Ein kleiner Stich in die Hand oder den Arm, und schon sind wir um einen Mikrochip reicher. Er ist gerade so groß wie ein Reiskorn: der RDIF-Chip. Auf ihm können alle möglichen Daten gespeichert werden. Wie zunächst die DailyMail und später Spiegel-Online berichtete, hat nun eine Firma in Schweden ihren Mitarbeitern RDIF-Chips implantieren lassen.
Hat man im Arm oder in der Hand diesen Chip implantiert, kann man den Chip als automatischen Türöffner, als Zahlungsmittel, als Autoschlüssel, zur Bedienung technischer Geräte und vielem mehr benutzen. Das hört sich zunächst praktisch an. Überall in Europa, von der Schweiz bis nach Schweden, gibt es bereits Versuche. Und es gibt immer genügend Menschen, die sich mit Begeisterung einen Chip einpflanzen lassen und sich somit freiwillig zum Cyborg machen lassen.
Doch was passiert, wenn der Chip zur Überwachung eingesetzt wird? Wer kontrolliert die Daten, die auf ihm gespeichert werden? Was passiert, wenn der Chip gehackt wird und man von außen kontrolliert wird? Was passiert, wenn man von diesem Chip und den Informationen darauf abhängig ist und der Chip plötzlich ausgestellt wird?
Seit Jahren wird in den USA darüber diskutiert, wie dieser Chip eingesetzt werden soll. Die Banken träumen von einer Art Kreditkarte im Handgelenk, so dass alle Menschen mit einem Wink bezahlen können. Die Krankenkassen träumen davon, alle Krankendaten des Patienten auf diesem Chip zu speichern. Dann hat jeder Patient seine Krankenakte immer bei sich. Die Geheimdienste träumen auch vom RFID-Chip - und deren Verwendungsideen kann man sich denken.
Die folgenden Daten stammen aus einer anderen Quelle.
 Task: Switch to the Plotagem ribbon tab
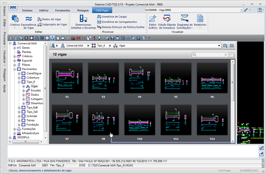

Die Zukunft kommt schneller, als man glauben mag. Schon heute sind Milliarden Menschen von Ihrem Smartphone abhängig. In Schweden bezahlt die Mehrheit der Bürger schon mit dem Smartphone, ob im Geschäft oder im Bus. Der nächste Schritt ist das Implantat. Dann sind wir alle kontrollierbar - und ausschaltbar.